### TO DO
The entries below hold a line with "[The Benefits of Using a VPN] (252, 924)" and a line with "Play Kitty Cat Puzzle (55, 1957)". Return those lines and all that lie between them, exactly and only.

### Stored data entries
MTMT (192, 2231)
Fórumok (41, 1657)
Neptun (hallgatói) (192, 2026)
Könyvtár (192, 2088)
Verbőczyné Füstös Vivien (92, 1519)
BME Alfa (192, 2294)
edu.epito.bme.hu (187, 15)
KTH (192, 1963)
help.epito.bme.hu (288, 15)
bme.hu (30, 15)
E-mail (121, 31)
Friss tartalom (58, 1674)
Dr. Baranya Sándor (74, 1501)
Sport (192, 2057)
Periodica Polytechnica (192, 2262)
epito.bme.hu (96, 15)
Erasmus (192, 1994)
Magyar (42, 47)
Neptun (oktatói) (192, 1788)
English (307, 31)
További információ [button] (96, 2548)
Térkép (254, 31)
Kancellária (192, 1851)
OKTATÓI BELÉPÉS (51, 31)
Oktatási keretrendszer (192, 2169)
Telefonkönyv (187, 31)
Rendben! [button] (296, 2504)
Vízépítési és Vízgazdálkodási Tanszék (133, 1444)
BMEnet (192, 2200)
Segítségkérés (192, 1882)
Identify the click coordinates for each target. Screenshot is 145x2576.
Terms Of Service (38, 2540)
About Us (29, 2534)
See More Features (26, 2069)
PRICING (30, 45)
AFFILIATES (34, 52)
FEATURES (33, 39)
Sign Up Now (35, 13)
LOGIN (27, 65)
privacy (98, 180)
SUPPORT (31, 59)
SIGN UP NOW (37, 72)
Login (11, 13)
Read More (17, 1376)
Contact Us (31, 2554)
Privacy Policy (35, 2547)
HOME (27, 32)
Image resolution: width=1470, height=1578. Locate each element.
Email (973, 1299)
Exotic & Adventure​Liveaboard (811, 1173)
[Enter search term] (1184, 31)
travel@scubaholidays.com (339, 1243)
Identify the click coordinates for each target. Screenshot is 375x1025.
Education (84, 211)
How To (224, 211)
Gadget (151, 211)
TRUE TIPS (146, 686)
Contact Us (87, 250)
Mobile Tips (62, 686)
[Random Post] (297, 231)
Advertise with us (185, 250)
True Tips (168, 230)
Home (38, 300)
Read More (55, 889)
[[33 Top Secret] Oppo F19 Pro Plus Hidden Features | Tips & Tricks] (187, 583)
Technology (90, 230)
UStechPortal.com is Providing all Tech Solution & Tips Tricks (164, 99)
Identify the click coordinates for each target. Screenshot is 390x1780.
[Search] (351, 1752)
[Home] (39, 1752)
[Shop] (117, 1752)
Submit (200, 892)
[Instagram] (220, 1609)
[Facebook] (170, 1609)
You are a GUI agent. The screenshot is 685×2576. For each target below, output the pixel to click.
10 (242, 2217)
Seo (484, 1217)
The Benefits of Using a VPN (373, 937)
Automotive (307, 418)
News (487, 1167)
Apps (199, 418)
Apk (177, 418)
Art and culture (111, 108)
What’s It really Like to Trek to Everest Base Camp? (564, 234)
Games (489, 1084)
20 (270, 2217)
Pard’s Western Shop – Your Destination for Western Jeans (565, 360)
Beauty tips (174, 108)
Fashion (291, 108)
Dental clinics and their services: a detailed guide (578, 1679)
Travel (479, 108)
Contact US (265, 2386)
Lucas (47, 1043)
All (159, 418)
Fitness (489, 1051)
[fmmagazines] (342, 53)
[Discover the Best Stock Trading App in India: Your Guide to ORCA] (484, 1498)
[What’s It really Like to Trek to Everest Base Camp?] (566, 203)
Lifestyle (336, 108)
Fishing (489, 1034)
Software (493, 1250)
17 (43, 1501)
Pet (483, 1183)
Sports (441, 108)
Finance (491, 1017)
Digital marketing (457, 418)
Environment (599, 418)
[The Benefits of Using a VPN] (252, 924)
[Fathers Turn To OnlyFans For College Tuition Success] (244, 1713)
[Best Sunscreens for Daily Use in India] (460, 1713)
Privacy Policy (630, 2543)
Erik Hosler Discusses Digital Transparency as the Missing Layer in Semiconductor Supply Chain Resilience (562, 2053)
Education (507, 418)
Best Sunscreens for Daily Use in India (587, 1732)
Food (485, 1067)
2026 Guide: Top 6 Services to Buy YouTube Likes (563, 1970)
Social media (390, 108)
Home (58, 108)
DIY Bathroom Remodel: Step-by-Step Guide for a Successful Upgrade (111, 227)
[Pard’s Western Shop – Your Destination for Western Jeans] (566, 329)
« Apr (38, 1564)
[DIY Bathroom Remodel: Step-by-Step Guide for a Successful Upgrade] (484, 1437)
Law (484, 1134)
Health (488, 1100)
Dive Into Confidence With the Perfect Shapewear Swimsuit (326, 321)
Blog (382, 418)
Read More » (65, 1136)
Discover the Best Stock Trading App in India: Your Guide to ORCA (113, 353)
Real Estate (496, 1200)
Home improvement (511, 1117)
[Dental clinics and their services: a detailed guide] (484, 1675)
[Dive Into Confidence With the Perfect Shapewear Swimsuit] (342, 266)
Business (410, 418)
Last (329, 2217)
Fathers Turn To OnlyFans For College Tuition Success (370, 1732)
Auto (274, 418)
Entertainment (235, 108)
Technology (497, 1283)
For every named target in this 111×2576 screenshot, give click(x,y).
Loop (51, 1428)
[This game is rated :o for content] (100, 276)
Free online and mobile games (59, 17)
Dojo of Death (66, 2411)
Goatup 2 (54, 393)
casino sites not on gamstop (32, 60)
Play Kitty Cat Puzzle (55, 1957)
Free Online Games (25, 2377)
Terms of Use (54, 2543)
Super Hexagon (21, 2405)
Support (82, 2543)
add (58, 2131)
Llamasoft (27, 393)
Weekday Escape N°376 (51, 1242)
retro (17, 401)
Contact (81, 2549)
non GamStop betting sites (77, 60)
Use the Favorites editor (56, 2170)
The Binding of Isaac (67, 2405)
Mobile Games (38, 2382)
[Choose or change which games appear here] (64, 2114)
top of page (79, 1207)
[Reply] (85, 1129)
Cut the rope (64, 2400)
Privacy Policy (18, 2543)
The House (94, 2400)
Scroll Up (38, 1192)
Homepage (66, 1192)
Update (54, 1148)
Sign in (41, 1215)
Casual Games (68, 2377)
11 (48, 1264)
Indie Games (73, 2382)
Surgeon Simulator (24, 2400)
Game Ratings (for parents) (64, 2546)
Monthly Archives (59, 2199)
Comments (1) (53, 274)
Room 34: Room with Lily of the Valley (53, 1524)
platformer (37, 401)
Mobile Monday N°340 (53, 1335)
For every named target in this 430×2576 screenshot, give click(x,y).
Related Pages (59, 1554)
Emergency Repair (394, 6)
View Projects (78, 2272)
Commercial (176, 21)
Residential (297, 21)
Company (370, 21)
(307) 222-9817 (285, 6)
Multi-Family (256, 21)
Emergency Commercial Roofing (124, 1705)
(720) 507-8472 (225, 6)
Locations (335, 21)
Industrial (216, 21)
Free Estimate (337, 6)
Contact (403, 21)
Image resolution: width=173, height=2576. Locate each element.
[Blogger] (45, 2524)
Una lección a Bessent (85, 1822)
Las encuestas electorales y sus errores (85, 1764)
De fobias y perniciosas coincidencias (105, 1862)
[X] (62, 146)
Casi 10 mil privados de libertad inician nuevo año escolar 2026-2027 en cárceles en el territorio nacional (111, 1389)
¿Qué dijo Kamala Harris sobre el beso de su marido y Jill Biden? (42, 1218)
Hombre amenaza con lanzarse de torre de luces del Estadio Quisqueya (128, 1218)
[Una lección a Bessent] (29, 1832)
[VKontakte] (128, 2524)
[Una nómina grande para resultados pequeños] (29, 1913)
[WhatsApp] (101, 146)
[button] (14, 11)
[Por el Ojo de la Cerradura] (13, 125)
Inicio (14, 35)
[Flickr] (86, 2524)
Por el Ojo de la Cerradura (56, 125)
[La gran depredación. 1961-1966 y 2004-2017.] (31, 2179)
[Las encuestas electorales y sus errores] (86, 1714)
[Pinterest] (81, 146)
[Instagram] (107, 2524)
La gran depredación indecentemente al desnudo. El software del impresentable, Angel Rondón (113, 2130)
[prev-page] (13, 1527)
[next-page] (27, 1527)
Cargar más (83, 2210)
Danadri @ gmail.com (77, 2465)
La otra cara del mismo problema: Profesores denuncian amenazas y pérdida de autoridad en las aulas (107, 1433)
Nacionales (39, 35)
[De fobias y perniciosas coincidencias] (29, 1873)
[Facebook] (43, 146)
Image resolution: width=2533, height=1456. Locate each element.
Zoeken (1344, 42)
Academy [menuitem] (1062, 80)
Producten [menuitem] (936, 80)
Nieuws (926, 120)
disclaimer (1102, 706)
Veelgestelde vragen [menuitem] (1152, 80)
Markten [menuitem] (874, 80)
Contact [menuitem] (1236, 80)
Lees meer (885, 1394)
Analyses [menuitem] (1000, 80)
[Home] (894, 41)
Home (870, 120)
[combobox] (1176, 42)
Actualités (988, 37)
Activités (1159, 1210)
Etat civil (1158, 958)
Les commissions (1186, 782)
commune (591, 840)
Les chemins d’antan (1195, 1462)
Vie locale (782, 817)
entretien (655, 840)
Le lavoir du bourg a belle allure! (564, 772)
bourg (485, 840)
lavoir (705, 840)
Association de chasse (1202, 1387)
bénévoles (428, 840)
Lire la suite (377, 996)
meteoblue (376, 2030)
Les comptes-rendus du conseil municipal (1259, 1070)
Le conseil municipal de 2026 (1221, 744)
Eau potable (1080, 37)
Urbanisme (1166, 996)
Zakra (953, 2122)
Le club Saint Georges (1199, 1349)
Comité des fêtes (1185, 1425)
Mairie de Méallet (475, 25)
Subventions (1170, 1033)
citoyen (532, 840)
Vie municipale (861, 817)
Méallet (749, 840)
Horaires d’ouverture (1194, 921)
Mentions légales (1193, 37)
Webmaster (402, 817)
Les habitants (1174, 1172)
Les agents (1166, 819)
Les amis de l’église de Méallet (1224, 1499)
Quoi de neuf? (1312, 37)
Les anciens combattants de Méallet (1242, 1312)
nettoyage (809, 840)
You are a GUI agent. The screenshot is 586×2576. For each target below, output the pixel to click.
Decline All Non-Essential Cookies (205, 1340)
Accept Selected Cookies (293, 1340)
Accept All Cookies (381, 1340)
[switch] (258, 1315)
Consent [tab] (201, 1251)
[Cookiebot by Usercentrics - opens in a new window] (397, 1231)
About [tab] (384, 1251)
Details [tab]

### YOUR RESPONSE
[The Benefits of Using a VPN] (252, 924)
[Fathers Turn To OnlyFans For College Tuition Success] (244, 1713)
[Best Sunscreens for Daily Use in India] (460, 1713)
Privacy Policy (630, 2543)
Erik Hosler Discusses Digital Transparency as the Missing Layer in Semiconductor Supply Chain Resilience (562, 2053)
Education (507, 418)
Best Sunscreens for Daily Use in India (587, 1732)
Food (485, 1067)
2026 Guide: Top 6 Services to Buy YouTube Likes (563, 1970)
Social media (390, 108)
Home (58, 108)
DIY Bathroom Remodel: Step-by-Step Guide for a Successful Upgrade (111, 227)
[Pard’s Western Shop – Your Destination for Western Jeans] (566, 329)
« Apr (38, 1564)
[DIY Bathroom Remodel: Step-by-Step Guide for a Successful Upgrade] (484, 1437)
Law (484, 1134)
Health (488, 1100)
Dive Into Confidence With the Perfect Shapewear Swimsuit (326, 321)
Blog (382, 418)
Read More » (65, 1136)
Discover the Best Stock Trading App in India: Your Guide to ORCA (113, 353)
Real Estate (496, 1200)
Home improvement (511, 1117)
[Dental clinics and their services: a detailed guide] (484, 1675)
[Dive Into Confidence With the Perfect Shapewear Swimsuit] (342, 266)
Business (410, 418)
Last (329, 2217)
Fathers Turn To OnlyFans For College Tuition Success (370, 1732)
Auto (274, 418)
Entertainment (235, 108)
Technology (497, 1283)
For every named target in this 111×2576 screenshot, give click(x,y).
Loop (51, 1428)
[This game is rated :o for content] (100, 276)
Free online and mobile games (59, 17)
Dojo of Death (66, 2411)
Goatup 2 (54, 393)
casino sites not on gamstop (32, 60)
Play Kitty Cat Puzzle (55, 1957)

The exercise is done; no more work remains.